AUFGABENSTELLUNG>
#1 Geben Sie aus dem Artikel über den antizyklischen Kapitalpuffer den Abschnitt von „Von Christian Steiner*, Absolvent MAS“ bis einschließlich „die Immobilienpreise stagnieren.“ wörtlich wieder.
#2 Beantworten Sie anhand des Artikels über den antizyklischen Kapitalpuffer die folgenden Fragen:
(a) Wie viele Monate nach der Aktivierung des Puffers wird ein erstes Fazit gezogen?
(b) Ab welchem Datum war der Puffer zu erfüllen?
(c) Auf welchen Prozentsatz sollte der sektorielle AZP laut dem Antrag der Nationalbank festgelegt werden?
#3 Setzen Sie den Artikel über den antizyklischen Kapitalpuffer im Anschluss an seinen letzten Satz fort.

25. August 2014

Allgemein,

Hypothekargeschäft

Die noch offene Wirkung des antizyklischen Kapitalpuffers

In einem Gastbeitrag beleuchtet Christian Steiner die Wirkung des antizyklischen Kapitalpuffers (AZP) auf das Wachstum der hypothekarisch besicherten Ausleihungen von Banken. Was bei der Betrachtung der Zahlen klar wird: Das Wachstum schwächt sich ab. Die Frage ist, ob dies auf den AZP zurückzuführen ist oder nicht – gibt es doch eine Vielzahl von Einflussfaktoren, die auf die Vergabe von Hypotheken wirken. Der Artikel dient als erste Auslegesordung des Themas. In einem zweiten Artikel werden wir in den nächsten Wochen auf die Meinungen der Banken zur Wirkung des AZP eingehen. Basierend auf einer Umfrage bei den Banken hat sich gezeigt, dass aus Bankensicht der Einfluss dieser Eigenmittelregulierung auf die Hypothekenvergabe nur beschränkt vorhanden ist.

________________________________________________________________

Von Christian Steiner*, Absolvent MAS Risk Management Hochschule Luzern – Wirtschaft

Seit mehreren Jahren wird auf dem schweizerischen Hypothekar- und Immobilienmarkt ein starkes Wachstum der Kredite und Immobilienpreise beobachtet. Um diesem Ungleichgewicht entgegen zu wirken, aktivierte der Bundesrat auf Antrag der Schweizerischen Nationalbank (SNB) den antizyklischen Kapitalpuffer (AZP). Durch den AZP auf inländische Wohnbauhypotheken erhofft sich die SNB eine weitere Zunahme des Risikos zu verhindern. Heute, neun Monate nach Aktivierung, kann ein erstes – wenn auch vorsichtiges – Fazit gezogen werden: Der AZP scheint zu wirken – das Hypothekarwachstum flacht ab und die Immobilienpreise stagnieren.

In der Medienmitteilung vom 13. Februar 2013 hat die SNB ihren Antrag an den Bundesrat zur Aktivierung des antizyklischen Kapitalpuffers bekannt gegeben. Zu erfüllen war der Puffer ab dem 30. September 2013 und richtet sich auf die Hypothekarkredite zur Finanzierung von Wohnliegenschaften in der Schweiz. Grundlage dazu bietet Artikel 44 der Verordnung über die Eigenmittel und Risikoverteilung für Banken und Effektenhändler (ERV), welcher die Aktivierung des AZP von maximal 2.5% vorsieht um, (lit. a) die Widerstandsfähigkeit des Bankensektors gegenüber den Risiken eines übermässigen Kreditwachstum zu stärken oder (lit. b) einem übermässigen Kreditwachstum entgegenzuwirken. Die Begründung der Nationalbank, für den Antrag den sektoriellen AZP zu aktivieren und auf 1% festzulegen, bezieht sich vor allem auf die Stabilisierung des Bankensystems.

QUELLENAUSZUG>
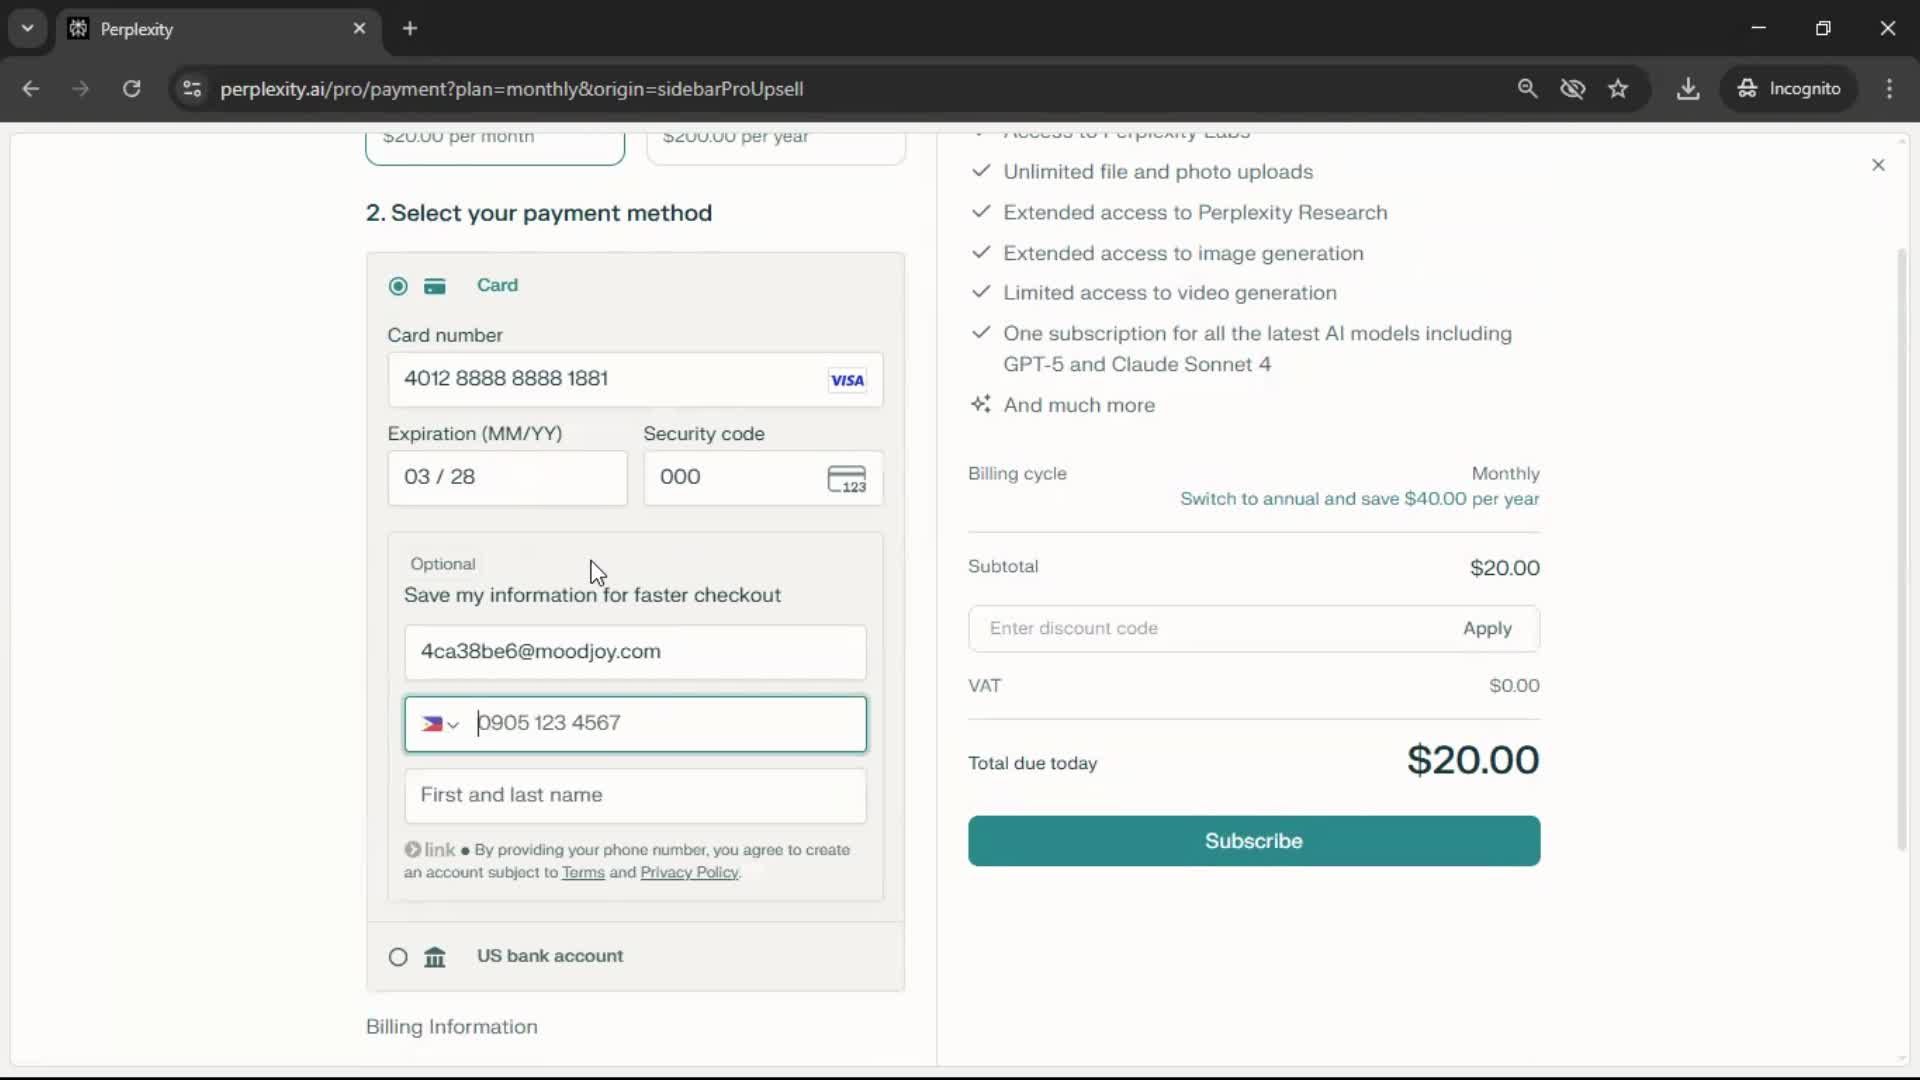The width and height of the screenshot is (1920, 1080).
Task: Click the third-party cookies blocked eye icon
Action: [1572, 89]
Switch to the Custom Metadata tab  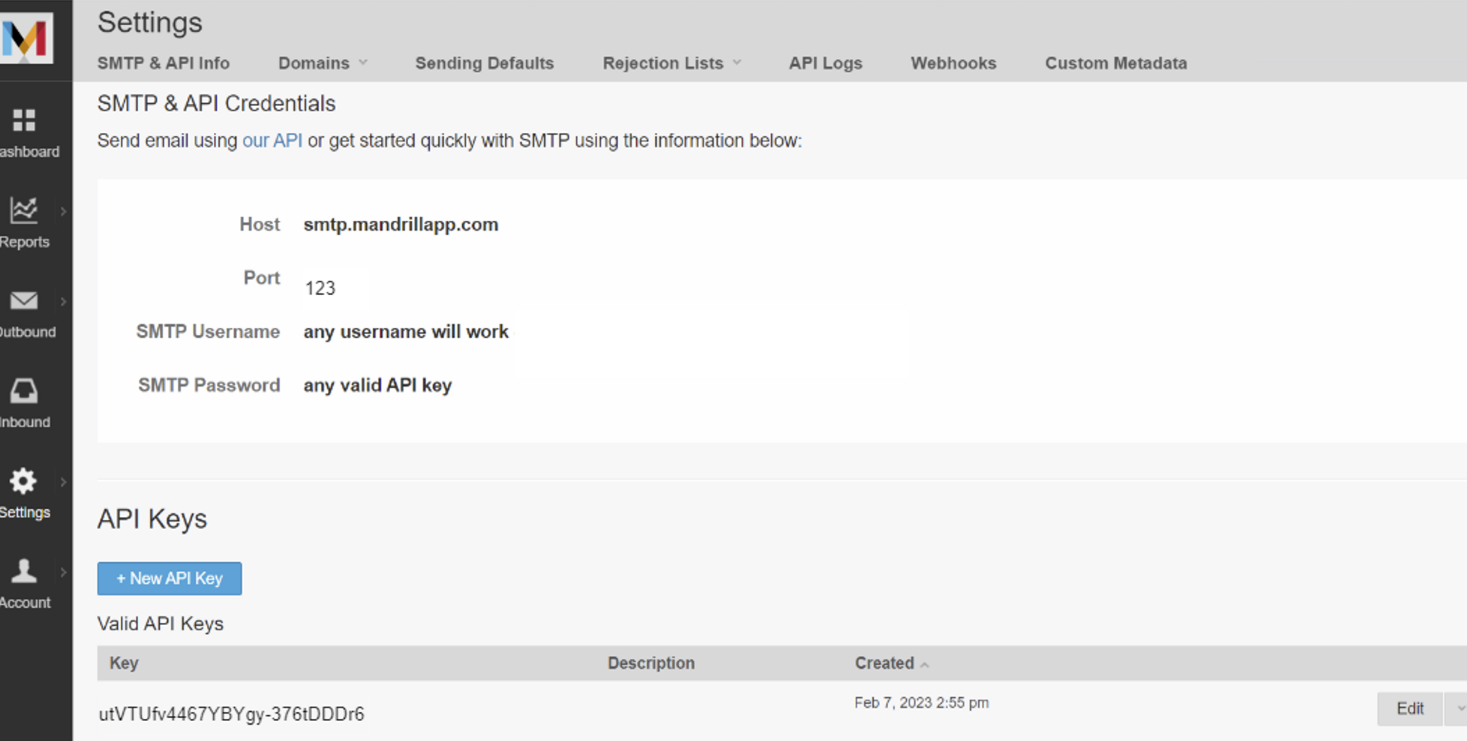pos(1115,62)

LÖSUNGEN>
#1
Von Christian Steiner*, Absolvent MAS Risk Management Hochschule Luzern – Wirtschaft

Seit mehreren Jahren wird auf dem schweizerischen Hypothekar- und Immobilienmarkt ein starkes Wachstum der Kredite und Immobilienpreise beobachtet. Um diesem Ungleichgewicht entgegen zu wirken, aktivierte der Bundesrat auf Antrag der Schweizerischen Nationalbank (SNB) den antizyklischen Kapitalpuffer (AZP). Durch den AZP auf inländische Wohnbauhypotheken erhofft sich die SNB eine weitere Zunahme des Risikos zu verhindern. Heute, neun Monate nach Aktivierung, kann ein erstes – wenn auch vorsichtiges – Fazit gezogen werden: Der AZP scheint zu wirken – das Hypothekarwachstum flacht ab und die Immobilienpreise stagnieren.

#2
(a) Neun Monate
(b) Ab dem 30. September 2013
(c) Auf 1%

#3
Ein halbes Jahr nach der Einführung des AZP wurde am 23. Januar 2014 durch die SNB mitgeteilt, dass die Erhöhung der Pufferanforderung auf 2% per 30. Juni 2014 in Kraft trete. Als Begründung nannte sie eine weitere Verschärfung der Ungleichgewichte auf dem Hypothekar- und Immobilienmarkt für Wohnliegenschaften.

Wachstum der Hypothekarforderungen geht zurück

Ein Blick auf die Wachstumsrate der inländischen Hypothekarforderungen zeigt (Abbildung 1), dass das inkrementelle Wachstum seit der Einführung des AZP leicht zurückgegangen ist. Ebenso hat sich die annualisierte Wachstumsrate reduziert und liegt nun deutlich unter der Trendlinie.

Wachstum Hypo
Abbildung 1: Wachstumsrate Hypothekarforderungen (3 Monate geglättet), (Quelle: Bankenstatistisches Monatsheft SNB, eigene Darstellung)

Es gilt zu berücksichtigen, dass in der Wachstumsrate nicht nur die Wohnbauhypotheken, sondern alle inländischen Hypothekarforderungen enthalten sind.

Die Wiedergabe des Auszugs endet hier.